Filtering based on distinct count values

Hello,  

 

The discussions I've found that are similar to this seem to suggest using ETL, which I think I might end up having to do, but just wanted to see if there are any beastmode ideas out there.

 

I'll refer to the column headers as Date, Collection Code, Donor, Donation ID, Data Entered?, Distinct Count of Data Entered, Distinct Count of Donations.

 

Each row will always have a Donation ID.  Some Donation ID's were or were not Data Entered.

 

What I am trying to do is compare the number of Data Entered to the total number of donations.

 

Donation ID is a unique value, but there are necessary duplications of donation ID's sprinkled throughout our data, hence the Distinct Count of Data Entered ( count distinct case when "data entered" = "yes" then "donation id") and Distinct Count of Donation ID ( count distinct "donation_id).

 

These are then grouped by collection date and collection code in a column chart.   Up to this point, all has worked fine.  I have attached some sample data, with the first two charts being the manipulation of the raw data, and the 3rd chart being how it looks now.

 

The problem I am having is that if there were 0 data entries for a grouped date/collection code, I do not want that row to show at all.  But, if I filter my Data Entry to 0's, then obviously this effects my count of donations because it removes all donations that were not data entered.

 

I also cant filter Distinct Count of Data Entered.  

 

 

Best Answer

  • ST_-Superman-_
    Accepted Answer

    Unfortunately, you can't filter a card based on an agregate value.  That means that if you want to filter out the combinations on Date and Collection Code that contain no Data entries, then you would need to first work that into a dataflow.  Either ETL or MySQL, so that the card can then filter on it.  

     

    Let me know if you want any help on the dataflow.  I don't see a solution using beastmodes.

Answers

  • I don't see how you can use filters in this scenario without impacting the count of distinct donation ID. I think you'll have to include those counts in your dataset as additional columns. 

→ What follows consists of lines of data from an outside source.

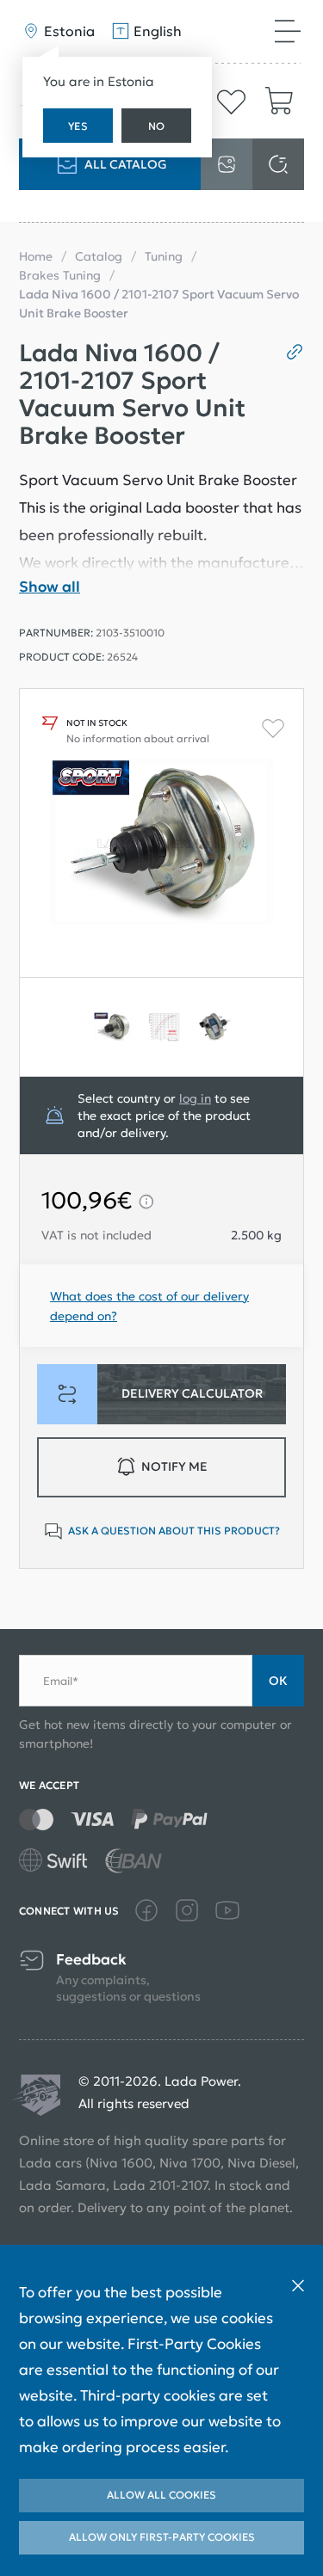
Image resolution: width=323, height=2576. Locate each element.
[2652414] (110, 1027)
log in (195, 1098)
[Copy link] (288, 351)
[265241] (161, 1027)
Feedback (91, 1960)
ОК (278, 1680)
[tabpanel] (110, 1027)
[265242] (212, 1027)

  • You could potentially highlight the dates when you have data entered if you change to a heatmap.

    I'm not sure what your specifice use case is, but see if this would work for you:2020-03-04_12-08-02.png

     

  • jaeW_at_Onyx
    jaeW_at_Onyx Budapest / Portland, OR 🟤

    'Filtering on aggregates' is a Feature switch that can be enabled by your CSM.  It comes with the caveat that it is a beta feature that hasn't been fully developed and integrated into analyzer so some functionality around exports etc. won't work.

     

    Because of the caveats, I personally don't use it often and instead try to build dataflows that allow me to avoid COUNT DISTINCT.